An architecture for DBMS over heterogeneous computing resources. The system comprises of a decoupled architecture, where the lower-level devices are abstracted from the higher-level applications. The execution trickles down across the layers and each layer performs optimizations of their own providing optimal execution overall.

The overall architecture envisioned

HeroDB_arch

Components

There are majorly two layers for execution:

  1. Data-Processing
  2. Task-Based Runtime

Data Processing - Layer 2

This layer takes care of performing logical operation placement and device selection in an abstracted view. Here, the SQL (given as a Primitive Query Graph) is transformed into a primitive-execution sequence based on the available primitives in layer 1 (given as task family). Once the execution ready primitives are decided, they are then optimized for functional or data-parallel execution. After optimization, we get a complete execution plan of the SQL (primitive query graph). Each of the nodes (primitives) in the graph are finally bundled with execution ready information ( data names, parameter information, tagged device) and forwarded to layer 1. Based on the information above and the execution steps, below are the modules available within the data processing layer.

Data_processing_layer

task-based runtime - Layer 1

In the task-based runtime, each of the bundled task given by layer 2 is executed. Given a task, the executor system takes care of data transfer (if any), result set generation and setting up of the operation. Once the preliminaries are done, the layer takes care of allocating resources for execution and finally executing the operation.

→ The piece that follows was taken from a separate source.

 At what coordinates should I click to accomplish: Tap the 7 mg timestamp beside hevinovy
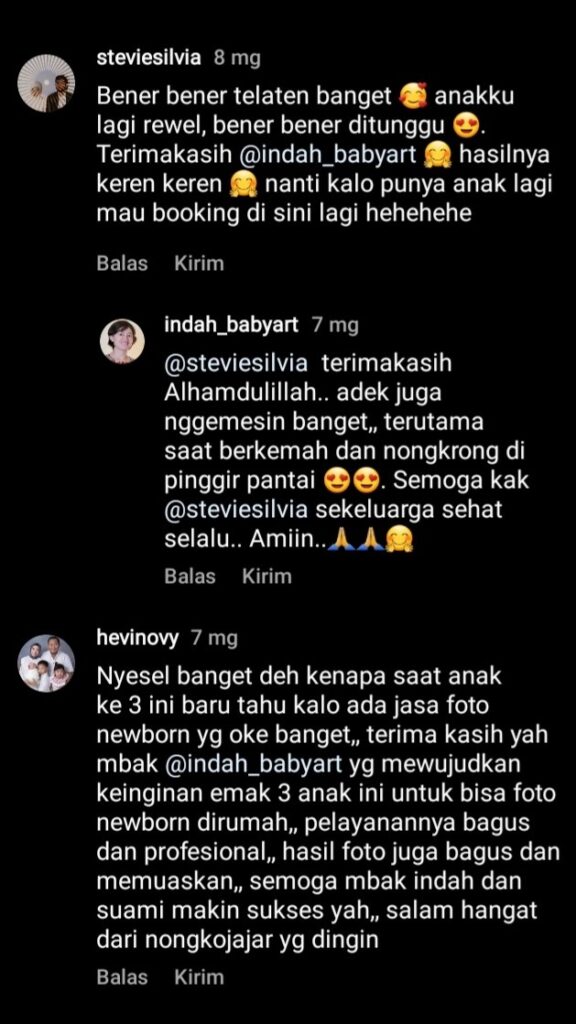tap(214, 638)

The layer also has minimal load balancing properties for execution. The layer can, for example, defer execution of operation when it sees there is already an operation occupying the device. The deferred operation can be executed in another device or in the same device but, delayed time.

Overall, Layer 1 takes care of runtime - taking care of heterogeneous devices, their memories and IO - that executes any given task. Here, a task can be any finite data processing computation performed on any processing resources. A task is always a part of task family.

Component: Execute

The execute component takes care of handling OpenCL for data processing. The component is responsible for:

  1. Setting-up and monitoring executable devices
  2. Queueing data and handling data transfers
  3. Monitoring operation performance

This is one of the components that is called during initial system setup. The component should have an initialize() function to sense all the available devices and setup their respective OpenCL context and command queues. Also, this component also initilaizes monitoring information for each of the devices. Currently, below are the details of a device monitored:

  1. Available memory space left
  2. No. of parallel work items available
  3. Number of currently running jobs

The component also provides execute() function, that is called for executing an operation under a given device. The execute() require:

  1. Device Queue to execute

Since, it is highly beneficial to process a series of tasks in a device packed in its queue and also that OpenCL allows lazy evaluation, where the enqueued tasks are only executed when clfinish() function is called, the execute function gets the device queue rather than individual tasks. However, to add into the device queue, we require another function - QueueTask() taking in the parameters:

  1. Device ID ( = Given by OpenCL )
  2. Data information
  3. Task information

Furthermore, the data and task information bundles a set of information.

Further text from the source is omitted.